▶ [Problem set]:
[1] Write out the part of the summary on Google's AI-based IDE features between "We discuss Google’s" and "an enterprise setting.", inclusive, with no changes.
[2] Continue the summary on Google's AI-based IDE features, starting after its last sentence.

▶ [Document passage]:
=== Begin Enclosure ===
Achieving Productivity Gains with AI-based IDE features: A Journey at Google

We discuss Google’s journey in developing and refining two internal AI-based IDE features: code completion and natural-language-driven code transformation (Transform Code). We address challenges in latency, user experience and suggestion quality, all backed by rigorous experimentation. The article serves as an example of how to refine AI developer tools across the user interface, backend, and model layers, to deliver tangible productivity improvements in an enterprise setting.

💡 Research Summary

Google’s paper chronicles the end‑to‑end development, deployment, and evaluation of two internal AI‑driven IDE features—code completion and Transform Code (a natural‑language‑driven code‑edit tool). The authors emphasize that delivering measurable productivity gains at scale requires more than a high‑quality language model; it demands careful engineering across the UI, backend, and model layers, coupled with rigorous online experimentation.

Code Completion
The feature predicts the code that follows the cursor using a fill‑in‑the‑middle (FIM) formulation. Training data consist of keystroke‑level edit histories from Google engineers, ensuring an in‑distribution signal. Scaling up from earlier 0.5 B‑parameter encoder‑decoder models to larger LLMs introduced latency and cost challenges. Google mitigated these by (1) implementing adaptive caching (“streaks”) that reuses recent predictions, (2) employing speculative decoding to keep the serving model small while preserving quality, and (3) limiting input to 8 K tokens and output to 128 tokens with a compact serialization format.

The adaptive cache works by checking whether an incoming request can be satisfied by a previously generated “streak” response (e.g., reusing a suggestion for “Bu()” after having generated one for “B()”). If not, the request is queued, and the system either cancels it when the user types ahead or adapts a pending model response to pending requests. This approach yielded a 35 % cache‑hit rate, reduced median latency (p50) by 9 % and p90 latency by 2 %, and increased suggestion acceptance by 17 %. Because more suggestions were shown and a higher proportion were accepted, the fraction of code written by ML (FCML) rose by 41 %.

Contextual prompting was treated as a packing problem: relevant snippets from recent edits and opened files were selected, ranked, and rendered with surrounding scopes (class headers, function signatures) to stay within a token budget while preserving semantic context. In a 2‑week A/B test with >2,500 users per arm, this yielded a 5 % lift in acceptance and an 11 % lift in FCML, at the cost of a 46 % increase in median latency and a 5 % reduction in the number of displayed suggestions.

Transform Code
Transform Code enables developers to select a code region, type a natural‑language prompt (e.g., “replace abc with 1‑3”), and receive a concise edit. The model is a Gemini LLM fine‑tuned on internal code and trained to emit edits in a compact Unified Diff format anchored by three unchanged lines.
=== End Enclosure ===
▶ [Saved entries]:
=== Begin Enclosure ===
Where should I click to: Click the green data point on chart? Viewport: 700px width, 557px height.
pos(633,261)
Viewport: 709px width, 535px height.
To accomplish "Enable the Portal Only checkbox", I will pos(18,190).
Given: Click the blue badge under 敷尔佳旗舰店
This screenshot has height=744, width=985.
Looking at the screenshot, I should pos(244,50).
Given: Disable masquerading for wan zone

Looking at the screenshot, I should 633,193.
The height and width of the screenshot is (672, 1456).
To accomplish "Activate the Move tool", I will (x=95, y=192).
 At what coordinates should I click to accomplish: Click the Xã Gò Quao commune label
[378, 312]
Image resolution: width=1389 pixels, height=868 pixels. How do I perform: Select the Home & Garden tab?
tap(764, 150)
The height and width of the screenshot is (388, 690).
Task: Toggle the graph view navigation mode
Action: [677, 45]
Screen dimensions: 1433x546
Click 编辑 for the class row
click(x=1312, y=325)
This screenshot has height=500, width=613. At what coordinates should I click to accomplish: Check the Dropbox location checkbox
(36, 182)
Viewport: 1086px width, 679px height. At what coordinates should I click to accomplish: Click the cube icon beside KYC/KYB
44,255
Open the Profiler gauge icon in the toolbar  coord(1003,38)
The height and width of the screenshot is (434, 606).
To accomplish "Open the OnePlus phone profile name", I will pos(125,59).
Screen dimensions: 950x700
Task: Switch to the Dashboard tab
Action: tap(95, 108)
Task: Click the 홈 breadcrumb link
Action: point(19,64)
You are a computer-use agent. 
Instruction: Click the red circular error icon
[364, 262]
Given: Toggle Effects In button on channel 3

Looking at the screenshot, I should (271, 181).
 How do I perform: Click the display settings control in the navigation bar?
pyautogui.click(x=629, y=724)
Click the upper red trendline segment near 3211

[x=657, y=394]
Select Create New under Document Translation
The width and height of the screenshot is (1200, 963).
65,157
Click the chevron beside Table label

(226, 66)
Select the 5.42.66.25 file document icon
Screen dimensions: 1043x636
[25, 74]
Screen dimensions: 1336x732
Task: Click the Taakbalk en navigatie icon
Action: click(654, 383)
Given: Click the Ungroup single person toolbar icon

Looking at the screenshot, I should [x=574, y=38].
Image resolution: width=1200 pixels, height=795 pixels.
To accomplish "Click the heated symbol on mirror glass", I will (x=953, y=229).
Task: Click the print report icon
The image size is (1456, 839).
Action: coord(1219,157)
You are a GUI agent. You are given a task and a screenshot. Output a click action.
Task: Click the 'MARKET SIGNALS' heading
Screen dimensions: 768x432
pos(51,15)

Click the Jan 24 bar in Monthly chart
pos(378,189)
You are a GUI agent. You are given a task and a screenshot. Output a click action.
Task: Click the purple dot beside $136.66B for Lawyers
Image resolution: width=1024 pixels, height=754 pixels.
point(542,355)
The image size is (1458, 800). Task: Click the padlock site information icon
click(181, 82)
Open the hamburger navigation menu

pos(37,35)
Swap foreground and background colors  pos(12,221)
=== End Enclosure ===
▶ [Answers per task]:
[1]
We discuss Google’s journey in developing and refining two internal AI-based IDE features: code completion and natural-language-driven code transformation (Transform Code). We address challenges in latency, user experience and suggestion quality, all backed by rigorous experimentation. The article serves as an example of how to refine AI developer tools across the user interface, backend, and model layers, to deliver tangible productivity improvements in an enterprise setting.

[2]
Key challenges were discoverability, review ergonomics for multi‑line edits, and a distribution gap between high‑quality reviewed code (training data) and the noisy, in‑progress code encountered in the IDE. To improve discoverability, Google added a floating button that appears next to a selection, supplemented by a keyboard shortcut and menu entry. In a month‑long A/B test with >10 k users per group, the floating button increased total prompts by 40 % and the proportion of users issuing at least one prompt by 64 %; shortcut usage rose by 19 %.

For review ergonomics, diff rendering was refined to highlight only truly edited lines, differentiate moved lines from added/removed ones, and reduce visual clutter. This reduced average review time by 7 % and lifted acceptance by 2.2 %; for larger diffs (>133 characters) acceptance rose by 4.5 %.

To bridge the distribution gap, Google collected “user rewrites”: after rejecting a Transform Code suggestion, engineers could record the manual edit they performed. After manual curation to remove unrelated changes, ~100 high‑quality rewrites were added to supervised fine‑tuning, and 200 conversational edit examples were created to teach multi‑turn behavior. Offline evaluation on a held‑out rewrite set showed ChrF improve from 84.5 to 88.8 and unrelated‑file edits drop from 13 % to 0 %. In‑product A/B tests, models trained with these rewrites increased acceptance from 55 % to 63 %.

Productivity Measurement
Google distinguishes proxy metrics (FCML, acceptance rate) from true productivity signals. The latter are derived from log‑based measures such as Change List throughput (CLs per month), active coding time per CL, and mean duration of investigation sessions (time spent searching external resources). Causal inference combines online A/B experiments with offline observational analyses. The paper reports that after rolling out the refined features, CL submission rates and active coding time showed statistically significant gains, confirming that the AI tools translate into real developer productivity improvements.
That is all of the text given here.